Building on this foundation, a recent study by Chen et al., published in 2024 in European Radiology, examined how inspiratory volume levels affect airway and vascular measurements in adult COPD patients. Notably, the study used Thirona’s LungQ Bronchial-Artery (BA) software, highlighting the critical value of consistent lung volume for quantitative imaging analysis in adult populations as well.

LungQ® Bronchial Analysis: Inspiration vs. Expiration CT Comparison

Distinct airway dilatation and wall-thickening patterns demonstrate intra- and inter-patient heterogeneity

Even the Most Powerful Algorithm Depends on Proper Image Acquisition

Thirona’s LungQ algorithms, enabling a wide range of bronchial, vascular, and parenchymal analysis, are built to handle real-world imaging variability, and their consistently high performance is backed by a multitude of validation studies. However, LungQ delivers its most accurate and clinically meaningful results when lung volume is properly optimized (for both TLC and RV).

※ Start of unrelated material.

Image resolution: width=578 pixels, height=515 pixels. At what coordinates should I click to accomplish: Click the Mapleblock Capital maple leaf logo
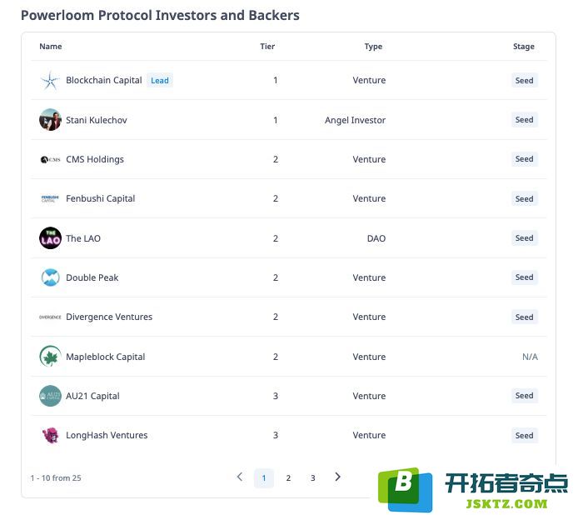pos(50,357)
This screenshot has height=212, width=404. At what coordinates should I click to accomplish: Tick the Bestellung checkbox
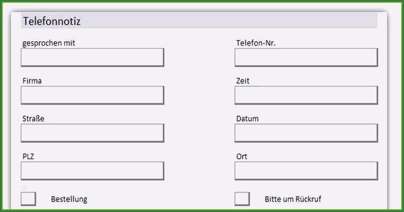pyautogui.click(x=28, y=199)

When paired with well-executed volume control, a high-quality algorithm can extract the maximum diagnostic and quantitative value from every scan – crucial for generating robust imaging outcomes in clinical trials – and provide:

  • Accurate quantitative assessment of airway dimensions and wall thickness;
  • Sensitive detection of gas trapping and ventilation heterogeneity;
  • Reliable tracking of structural abnormalities, over a wide range of bronchial generations.

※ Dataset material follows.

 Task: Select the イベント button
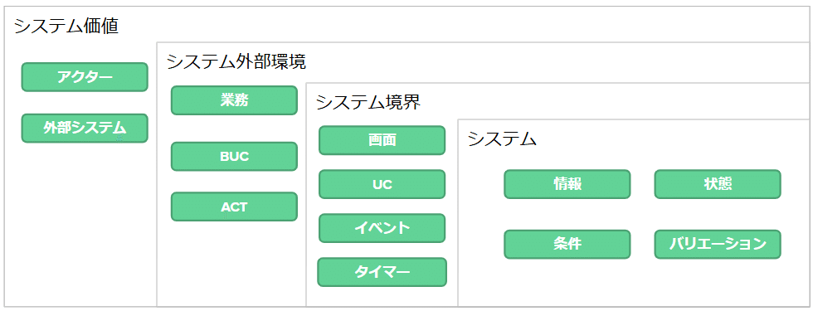382,228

Reducing lung volume variability is key to optimizing the sensitivity and reproducibility of CT-based outcomes, especially when assessing therapeutic effects on bronchial dimensions in lung disease.

Raising the Bar in Respiratory Clinical Trials

For pharmaceutical sponsors, CROs, and academic researchers, reducing lung volume variability is key to ensuring sensitivity and reproducibility in CT-based outcomes – especially when studying therapeutic effects on bronchial dimensions in COPD, bronchiectasis disease, severe asthma, or interstitial lung disease.

As AI becomes the cornerstone of quantitative imaging in respiratory trials, volume standardization is no longer optional – it’s essential. At Thirona, we work closely with trial sponsors and imaging partners to support best practices in scan acquisition, because when data quality improves, so does the value of every AI-powered insight.

With standardized lung volume control, imaging trials can rely on:

  • Accurate and sensitive comparison between baseline and follow-up scans;
  • Greater reproducibility of AI-generated measurements;
  • Improved detection of subtle treatment effects;
  • Higher statistical power in evaluating interventions.

And implementation is practical, most importantly including pre-scan training to rehearse breath-hold maneuvers and on-site coaching from lung function technicians during the scan, and if feasible spirometer-guided acquisition to ensure scans are taken at the correct lung volume. This approach significantly improves image quality and consistency – even in young children and dyspneic populations – without disrupting workflow.